Grant for La Trobe Rural Health School
The La Trobe Rural Health School has been awarded funding for the Simulated Learning Environment (SLE) Program led by the Department of Health in partnership with Health Workforce Australia.
The aim of this project is two-fold first to establish a Simulation-Based Education Training (SBET) Network in the Hume Region Clinical Placement Network and secondly to provide increased access to high-quality simulation training and education for clinical staff and students in the Hume CPN, particularly those staff located at smaller rural health services, aged care facilities, and community health services without extensive in-house SLE resources, delivery space or in-house expertise.

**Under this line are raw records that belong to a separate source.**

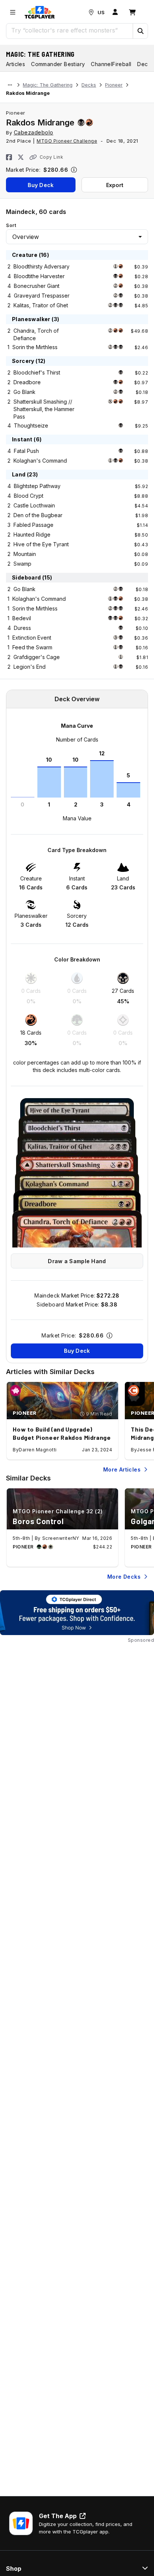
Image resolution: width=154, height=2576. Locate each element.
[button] (140, 31)
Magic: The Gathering (40, 54)
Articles (15, 64)
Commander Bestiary (58, 64)
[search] (69, 30)
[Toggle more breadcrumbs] (10, 85)
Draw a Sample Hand (77, 1261)
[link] (40, 12)
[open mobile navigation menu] (13, 12)
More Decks (124, 1576)
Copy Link (51, 157)
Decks (88, 85)
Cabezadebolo (33, 132)
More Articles (122, 1469)
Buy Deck (40, 185)
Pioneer (114, 85)
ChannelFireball (111, 64)
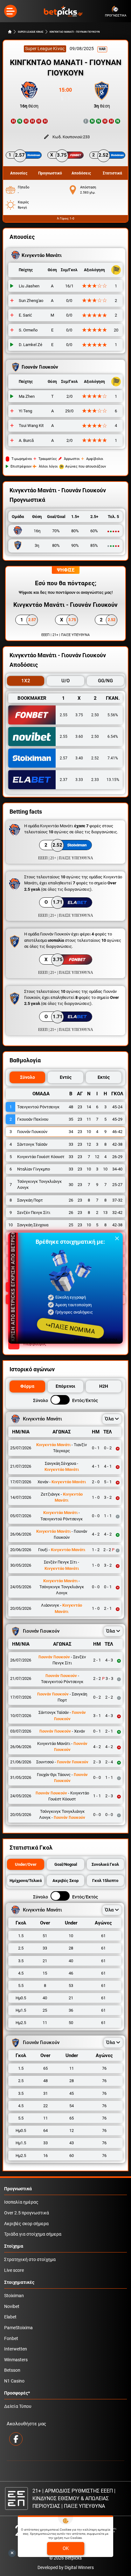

This grant is intended for the development of La Trobe’s Clinical Simulation Learning Centre (CSLC) at the Albury-Wodonga and Shepparton campuses. It will provide increased access to high-quality simulation training and education for clinical staff and students says Professor Jane Farmer, Head of the La Trobe Rural Health School.
‘This funding announcement is very exciting news for La Trobe Rural Health School staff and students. Simulation is an important key to producing learning and understanding, will play a big part of the student's professional life, and is a teaching tool that demonstrably works.
‘La Trobe’s new CSLC at Shepparton and Wodonga campuses will provide a state-of-the-art learning, teaching, and research setting for students, faculty and external users pursuing basic and advanced education,’ says Professor Farmer.
‘The new equipment and the education program to be developed will enable students, staff and outside clinicians to develop a broad range of vital competencies in a realistic practice environment, and immediately apply skills and concepts that would otherwise become diluted between classroom time and clinical practice.’
The funding will allow the substantial development of La Trobe’s simulation facilities including a mobile facility and enable the CSLC to take a key role in simulation activities with practicing health professionals.
‘From an education perspective, the CSLC will also improve the quality of simulation education provided for undergraduate and postgraduate students. Ultimately, we hope that La Trobe’s CSLC will, over time, encourage a community of healthcare simulation users for the benefit of all,’ says Dr Guin Threlkeld, Director of Health Sciences, Albury-Wodonga Campus.
‘This is valuable for increasing our capacity to support the professional development of practitioners in the region for upgrading our simulation facilities and enhancing the experience of our students in simulated learning.
‘The CSLC is a great resource and its development will see it shared across La Trobe’s campuses and the wider health workforce in the region,’ says Dr Threlkeld.